Posted Thursday October 19, 2006 at 04:10 PM
Behold, the much-awaited revamped Vanity Fair website, latest in a star-studded rollout of Conde Nast magazine sites finally catching up to the internet age. This past summer VF brought on Andrew Hearst as web editor (scoring ace content as well as online savvy), and the resulting site is clean, easily navigable and distinctly Vanity Fair, with nav bar categories like "Politics & Power" and "Entertainment & Culture" both which are pointedly separate and distinct from "Fame & Scandal" (the Clooney cover story, however, is categorized under the latter - zing!). The VF sensibiltiy is also apparent in the use of evocative one-word slugs for different features - "Bling" for one on Jacob The Jeweler, "Pillage" to denote Randy "Duke" Cunningham, the unsurprising but just as typically VF "Starlet" for outtakes from Rachel Bilson's photo shoot,wherein she appears surprisingly clothed. The site also features content from issues past, both recent (Christopher Hitchens on blowjobs, in case you missed it the first time or just want to lie back and receive the turgid imagery) and 'classic' (mostly recent classics, like last year's Deep Throat scoop, an Eliot Spitzer profile from January 2005). And, of course, you want Suri photos? They got Suri photos!

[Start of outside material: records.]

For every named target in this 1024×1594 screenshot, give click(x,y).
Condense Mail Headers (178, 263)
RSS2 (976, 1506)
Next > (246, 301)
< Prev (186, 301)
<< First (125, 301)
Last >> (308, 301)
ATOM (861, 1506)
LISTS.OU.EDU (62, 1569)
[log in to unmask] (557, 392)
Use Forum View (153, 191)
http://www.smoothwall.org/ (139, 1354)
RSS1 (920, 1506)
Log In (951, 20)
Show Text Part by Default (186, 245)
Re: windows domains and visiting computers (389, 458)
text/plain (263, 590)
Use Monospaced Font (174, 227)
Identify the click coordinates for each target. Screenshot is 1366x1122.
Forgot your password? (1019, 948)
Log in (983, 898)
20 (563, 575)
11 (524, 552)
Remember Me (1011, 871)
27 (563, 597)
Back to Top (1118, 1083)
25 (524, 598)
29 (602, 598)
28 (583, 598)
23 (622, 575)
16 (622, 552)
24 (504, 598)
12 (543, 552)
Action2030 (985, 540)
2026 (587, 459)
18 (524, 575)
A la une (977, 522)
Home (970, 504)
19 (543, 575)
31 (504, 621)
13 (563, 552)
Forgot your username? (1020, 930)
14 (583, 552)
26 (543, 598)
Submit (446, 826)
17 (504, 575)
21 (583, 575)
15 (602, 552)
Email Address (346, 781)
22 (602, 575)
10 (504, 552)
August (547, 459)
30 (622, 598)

Note that this is just the first day of a soft launch; Hearst promises that there will be "lots and lots of original material" coming soon. "This is really primarily a major redesign," says Hearst, promising impending RSS feeds plus blogs "probably within a few weeks" (no word yet on who will be blogging besides James Wolcott, whose blog for now enjoys links from all over the site). Hearst will have help in taking the site to the next level starting on October 30th with the arrival of ex-Gawkeress Jessica Coen, who will lend her tart wit to the site as deputy online editor. Until then the site still boasts quite a bit of material — at the end of each feature there are auto-generated links from the archives which are mostly recent but do include material from the past half-decade or so (Hearst says they will be excavating material from the more distant past as well, and look for writer-specific archives upcoming too. All the Hitch that's fit to print!).